[[ Dataset records open ]]

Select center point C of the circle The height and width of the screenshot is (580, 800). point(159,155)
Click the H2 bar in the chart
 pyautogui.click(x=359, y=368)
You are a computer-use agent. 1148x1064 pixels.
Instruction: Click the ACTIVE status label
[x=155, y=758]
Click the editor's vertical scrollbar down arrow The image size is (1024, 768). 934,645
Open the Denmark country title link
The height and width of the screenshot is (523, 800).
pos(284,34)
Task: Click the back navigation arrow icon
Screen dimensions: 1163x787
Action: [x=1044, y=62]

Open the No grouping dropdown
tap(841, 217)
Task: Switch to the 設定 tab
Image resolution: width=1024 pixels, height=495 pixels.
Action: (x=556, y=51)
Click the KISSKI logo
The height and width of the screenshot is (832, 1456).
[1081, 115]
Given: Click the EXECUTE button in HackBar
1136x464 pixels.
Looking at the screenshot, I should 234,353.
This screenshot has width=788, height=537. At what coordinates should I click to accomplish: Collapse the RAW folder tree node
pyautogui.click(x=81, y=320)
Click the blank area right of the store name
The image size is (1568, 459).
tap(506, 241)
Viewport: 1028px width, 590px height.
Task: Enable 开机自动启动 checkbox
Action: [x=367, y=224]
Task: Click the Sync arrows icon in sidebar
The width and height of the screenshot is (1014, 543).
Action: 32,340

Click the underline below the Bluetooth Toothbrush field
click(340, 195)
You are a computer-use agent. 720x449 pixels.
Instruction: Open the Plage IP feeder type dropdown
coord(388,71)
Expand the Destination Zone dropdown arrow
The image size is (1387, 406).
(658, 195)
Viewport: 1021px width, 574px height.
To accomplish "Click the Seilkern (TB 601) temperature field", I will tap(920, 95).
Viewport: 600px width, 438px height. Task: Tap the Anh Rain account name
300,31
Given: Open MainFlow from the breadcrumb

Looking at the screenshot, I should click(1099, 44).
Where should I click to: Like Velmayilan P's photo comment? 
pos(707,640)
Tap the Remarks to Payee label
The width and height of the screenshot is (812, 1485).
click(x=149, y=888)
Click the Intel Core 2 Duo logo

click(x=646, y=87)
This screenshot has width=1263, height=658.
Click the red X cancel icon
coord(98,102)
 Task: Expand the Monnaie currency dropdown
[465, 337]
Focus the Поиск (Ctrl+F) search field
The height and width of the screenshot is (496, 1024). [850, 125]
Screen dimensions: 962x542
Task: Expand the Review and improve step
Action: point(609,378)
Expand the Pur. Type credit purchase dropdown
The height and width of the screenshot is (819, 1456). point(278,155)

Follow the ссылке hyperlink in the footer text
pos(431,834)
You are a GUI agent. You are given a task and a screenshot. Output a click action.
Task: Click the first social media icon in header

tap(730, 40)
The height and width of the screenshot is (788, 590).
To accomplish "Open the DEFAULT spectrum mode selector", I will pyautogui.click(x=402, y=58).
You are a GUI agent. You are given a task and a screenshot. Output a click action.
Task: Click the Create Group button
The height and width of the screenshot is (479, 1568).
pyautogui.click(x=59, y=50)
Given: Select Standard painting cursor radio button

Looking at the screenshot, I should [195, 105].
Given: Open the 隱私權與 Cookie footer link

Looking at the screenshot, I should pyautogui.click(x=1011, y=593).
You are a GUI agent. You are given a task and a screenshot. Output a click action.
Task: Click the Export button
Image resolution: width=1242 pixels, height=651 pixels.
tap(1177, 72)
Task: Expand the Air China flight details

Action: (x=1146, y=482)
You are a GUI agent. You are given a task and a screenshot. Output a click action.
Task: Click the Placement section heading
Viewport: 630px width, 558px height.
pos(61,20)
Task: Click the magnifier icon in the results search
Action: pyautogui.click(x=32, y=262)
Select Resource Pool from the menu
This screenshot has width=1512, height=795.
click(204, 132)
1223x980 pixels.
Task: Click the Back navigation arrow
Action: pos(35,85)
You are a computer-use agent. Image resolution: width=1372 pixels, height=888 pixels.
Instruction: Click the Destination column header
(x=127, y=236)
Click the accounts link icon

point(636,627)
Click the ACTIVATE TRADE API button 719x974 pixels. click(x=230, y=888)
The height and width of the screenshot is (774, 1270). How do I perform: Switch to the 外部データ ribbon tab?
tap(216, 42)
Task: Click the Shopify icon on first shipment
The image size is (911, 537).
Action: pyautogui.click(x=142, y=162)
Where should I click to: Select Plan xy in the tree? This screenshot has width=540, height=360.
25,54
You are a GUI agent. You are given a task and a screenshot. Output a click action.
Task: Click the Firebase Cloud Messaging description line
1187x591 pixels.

[[ Dataset records closed ]]

_Instructions to follow_: Could you report how many lines of the entries include the word "computer"? Only the number is needed.

_Solution to this task_: 3